PORTLAND, Ore. (AP) — Oregon Gov. Kate Brown on Thursday issued an emergency declaration in 23 counties from Portland to southern Oregon and in central and eastern parts of the state because of heat.
The declaration will free up more resources and activate the Office of Emergency Management to respond to the heatwave, The Oregonian/OregonLive reported.
“As Oregon faces another high heat event, it’s important that we make available all needed resources to assist every level of government helping Oregonians stay safe and healthy,” Brown said in a statement.
People who need relief from the high temperatures around the Portland metro area can find information on transportation to cooling centers by calling 211 and waiting for the prompt to find hot weather-related resources. The 211 service will keep the prompt for the rest of summer after some confusion and delays during the last heat wave.
Portland and Multnomah County also are sending alerts to people signed up for the PublicAlerts.org system about the dangerous spate of hot weather. Workers also are calling and texting listed phone numbers in the area. The alerts may tell people where to find nearby cooling centers.

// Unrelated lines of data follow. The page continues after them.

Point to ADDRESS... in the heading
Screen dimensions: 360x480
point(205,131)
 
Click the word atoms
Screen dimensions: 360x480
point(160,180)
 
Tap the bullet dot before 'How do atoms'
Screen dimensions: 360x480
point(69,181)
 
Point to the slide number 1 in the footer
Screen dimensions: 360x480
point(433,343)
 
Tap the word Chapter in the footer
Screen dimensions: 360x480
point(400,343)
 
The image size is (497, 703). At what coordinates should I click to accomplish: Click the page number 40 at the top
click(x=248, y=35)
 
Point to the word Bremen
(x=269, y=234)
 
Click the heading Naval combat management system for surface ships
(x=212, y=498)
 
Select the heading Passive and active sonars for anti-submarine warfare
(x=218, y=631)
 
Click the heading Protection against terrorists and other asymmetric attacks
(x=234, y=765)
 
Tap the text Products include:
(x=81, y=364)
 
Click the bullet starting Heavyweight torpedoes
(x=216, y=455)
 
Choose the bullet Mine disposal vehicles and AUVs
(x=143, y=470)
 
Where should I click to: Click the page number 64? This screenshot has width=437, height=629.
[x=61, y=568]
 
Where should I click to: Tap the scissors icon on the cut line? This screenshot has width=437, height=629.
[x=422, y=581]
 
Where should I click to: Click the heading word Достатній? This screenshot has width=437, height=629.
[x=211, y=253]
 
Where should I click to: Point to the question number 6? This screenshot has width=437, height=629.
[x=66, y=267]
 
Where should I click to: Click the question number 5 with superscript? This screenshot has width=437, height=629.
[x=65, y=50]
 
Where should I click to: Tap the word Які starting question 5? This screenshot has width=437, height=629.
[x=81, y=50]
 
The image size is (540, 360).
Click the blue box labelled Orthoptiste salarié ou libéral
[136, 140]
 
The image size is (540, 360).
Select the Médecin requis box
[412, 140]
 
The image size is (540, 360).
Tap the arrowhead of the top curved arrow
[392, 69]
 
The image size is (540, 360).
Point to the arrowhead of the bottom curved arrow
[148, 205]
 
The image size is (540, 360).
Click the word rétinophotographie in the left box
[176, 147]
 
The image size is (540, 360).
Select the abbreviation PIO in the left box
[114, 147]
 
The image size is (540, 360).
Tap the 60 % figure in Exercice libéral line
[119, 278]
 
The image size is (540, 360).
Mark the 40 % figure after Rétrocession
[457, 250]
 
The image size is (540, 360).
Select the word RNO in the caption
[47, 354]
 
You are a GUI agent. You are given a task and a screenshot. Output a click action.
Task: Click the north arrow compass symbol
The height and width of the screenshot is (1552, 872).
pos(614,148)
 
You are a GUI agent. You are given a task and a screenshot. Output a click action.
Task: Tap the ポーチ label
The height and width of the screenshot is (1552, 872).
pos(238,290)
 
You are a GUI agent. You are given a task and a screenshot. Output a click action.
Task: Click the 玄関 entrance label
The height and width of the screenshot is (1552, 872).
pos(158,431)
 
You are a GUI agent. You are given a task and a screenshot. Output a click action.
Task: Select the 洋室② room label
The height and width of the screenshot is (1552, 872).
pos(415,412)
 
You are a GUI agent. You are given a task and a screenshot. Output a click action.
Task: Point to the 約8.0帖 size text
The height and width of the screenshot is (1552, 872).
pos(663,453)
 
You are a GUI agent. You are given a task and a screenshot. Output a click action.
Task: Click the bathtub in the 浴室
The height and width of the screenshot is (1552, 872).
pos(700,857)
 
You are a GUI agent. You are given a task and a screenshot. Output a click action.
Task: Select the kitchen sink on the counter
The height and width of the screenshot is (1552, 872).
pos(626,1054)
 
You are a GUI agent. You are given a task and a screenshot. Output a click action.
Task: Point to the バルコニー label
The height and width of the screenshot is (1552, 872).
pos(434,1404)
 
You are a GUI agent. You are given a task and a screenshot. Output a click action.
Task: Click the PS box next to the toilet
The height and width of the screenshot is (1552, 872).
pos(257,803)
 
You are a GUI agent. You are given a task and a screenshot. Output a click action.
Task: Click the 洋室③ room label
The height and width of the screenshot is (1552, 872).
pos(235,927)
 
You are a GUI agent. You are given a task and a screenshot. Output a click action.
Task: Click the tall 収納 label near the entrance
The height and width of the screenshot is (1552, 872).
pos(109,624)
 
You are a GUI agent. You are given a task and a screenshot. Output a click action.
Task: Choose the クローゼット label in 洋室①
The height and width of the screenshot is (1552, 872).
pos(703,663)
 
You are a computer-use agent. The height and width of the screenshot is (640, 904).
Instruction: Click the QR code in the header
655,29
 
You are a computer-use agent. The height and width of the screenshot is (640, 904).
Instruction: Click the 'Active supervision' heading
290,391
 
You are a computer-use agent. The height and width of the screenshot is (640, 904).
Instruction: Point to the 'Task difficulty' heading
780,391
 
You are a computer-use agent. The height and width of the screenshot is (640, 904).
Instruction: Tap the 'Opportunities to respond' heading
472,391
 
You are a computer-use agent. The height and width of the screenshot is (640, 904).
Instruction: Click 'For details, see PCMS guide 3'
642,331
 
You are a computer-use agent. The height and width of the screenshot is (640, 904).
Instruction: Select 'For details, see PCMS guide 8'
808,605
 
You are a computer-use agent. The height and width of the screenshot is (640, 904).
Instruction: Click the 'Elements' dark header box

Temperatures reached 97 degrees Fahrenheit (36 Celsius) in Portland on Thursday and were expected to to be slightly higher on Friday.
More than 110 people died from heat-related causes in the June heatwave with the majority living in Multnomah County, which includes Portland. Many were elderly and living alone without air conditioning. The temperature in Portland reached 116 F (46.6 C) at one point during three days of record-setting heat.
Cooling centers and other centers including libraries are available for people in all three of Portland’s counties.
Extreme conditions like these are often because of a combination of unusual random, short-term and natural weather patterns heightened by long-term, human-caused climate change.
Scientists have long warned that the weather will get wilder as the world warms. Climate change has made the West much warmer and drier in the past 30 years. Special calculations are needed to determine how much global warming is to blame, if at all, for a single extreme weather event.